Input data —
==============================
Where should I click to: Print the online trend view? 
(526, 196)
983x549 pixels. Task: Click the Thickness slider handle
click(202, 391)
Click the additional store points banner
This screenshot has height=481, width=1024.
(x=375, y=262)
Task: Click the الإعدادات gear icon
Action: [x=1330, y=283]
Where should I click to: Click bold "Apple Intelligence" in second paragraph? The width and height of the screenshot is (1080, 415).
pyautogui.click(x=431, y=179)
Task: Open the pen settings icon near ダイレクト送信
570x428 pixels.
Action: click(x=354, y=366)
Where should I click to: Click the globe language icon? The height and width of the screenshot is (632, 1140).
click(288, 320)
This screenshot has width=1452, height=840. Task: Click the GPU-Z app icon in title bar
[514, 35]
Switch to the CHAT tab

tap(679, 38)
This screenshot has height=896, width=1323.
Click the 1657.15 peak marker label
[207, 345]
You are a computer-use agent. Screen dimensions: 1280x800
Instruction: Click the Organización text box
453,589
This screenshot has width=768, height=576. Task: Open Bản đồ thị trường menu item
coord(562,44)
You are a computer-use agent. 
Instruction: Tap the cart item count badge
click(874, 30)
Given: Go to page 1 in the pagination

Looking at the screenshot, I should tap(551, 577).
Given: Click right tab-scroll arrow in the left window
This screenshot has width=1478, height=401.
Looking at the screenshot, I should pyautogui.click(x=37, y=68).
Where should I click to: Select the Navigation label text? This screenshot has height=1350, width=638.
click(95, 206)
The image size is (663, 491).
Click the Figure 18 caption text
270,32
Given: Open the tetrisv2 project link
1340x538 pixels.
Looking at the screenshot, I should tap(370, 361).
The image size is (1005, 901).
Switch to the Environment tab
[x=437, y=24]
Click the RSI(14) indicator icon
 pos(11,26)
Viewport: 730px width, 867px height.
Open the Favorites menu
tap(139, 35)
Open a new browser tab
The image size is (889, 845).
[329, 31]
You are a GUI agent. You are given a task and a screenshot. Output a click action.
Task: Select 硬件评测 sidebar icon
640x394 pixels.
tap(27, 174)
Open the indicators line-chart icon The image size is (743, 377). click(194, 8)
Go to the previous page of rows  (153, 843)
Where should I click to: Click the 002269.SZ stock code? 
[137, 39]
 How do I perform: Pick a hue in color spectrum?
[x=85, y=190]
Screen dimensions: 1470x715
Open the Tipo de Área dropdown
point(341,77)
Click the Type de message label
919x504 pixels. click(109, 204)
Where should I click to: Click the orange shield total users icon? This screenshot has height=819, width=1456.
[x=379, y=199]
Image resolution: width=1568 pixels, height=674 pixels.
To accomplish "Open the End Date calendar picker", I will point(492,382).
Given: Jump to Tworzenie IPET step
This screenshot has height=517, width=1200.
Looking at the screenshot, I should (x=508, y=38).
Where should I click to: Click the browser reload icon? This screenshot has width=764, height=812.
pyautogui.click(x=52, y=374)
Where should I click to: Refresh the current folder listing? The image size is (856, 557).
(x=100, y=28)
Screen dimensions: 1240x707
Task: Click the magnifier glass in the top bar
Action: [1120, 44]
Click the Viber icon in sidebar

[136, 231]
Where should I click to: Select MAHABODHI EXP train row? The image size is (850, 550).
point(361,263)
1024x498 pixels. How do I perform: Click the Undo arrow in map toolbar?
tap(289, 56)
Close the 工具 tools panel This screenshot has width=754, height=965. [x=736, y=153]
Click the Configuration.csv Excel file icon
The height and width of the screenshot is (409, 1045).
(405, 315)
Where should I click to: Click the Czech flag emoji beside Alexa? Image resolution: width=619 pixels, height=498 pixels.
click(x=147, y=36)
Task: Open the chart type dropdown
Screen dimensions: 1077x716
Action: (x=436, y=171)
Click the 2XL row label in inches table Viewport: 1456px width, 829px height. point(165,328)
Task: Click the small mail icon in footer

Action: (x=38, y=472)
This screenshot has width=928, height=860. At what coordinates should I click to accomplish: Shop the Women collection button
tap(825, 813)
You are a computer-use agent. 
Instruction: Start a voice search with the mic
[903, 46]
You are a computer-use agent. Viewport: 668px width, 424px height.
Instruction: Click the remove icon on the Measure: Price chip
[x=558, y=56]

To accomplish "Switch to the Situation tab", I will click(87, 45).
==============================
Prompt — Only a number is wanted here: the count of lines in the data that include the word "Viewport".

Finished exercise — 3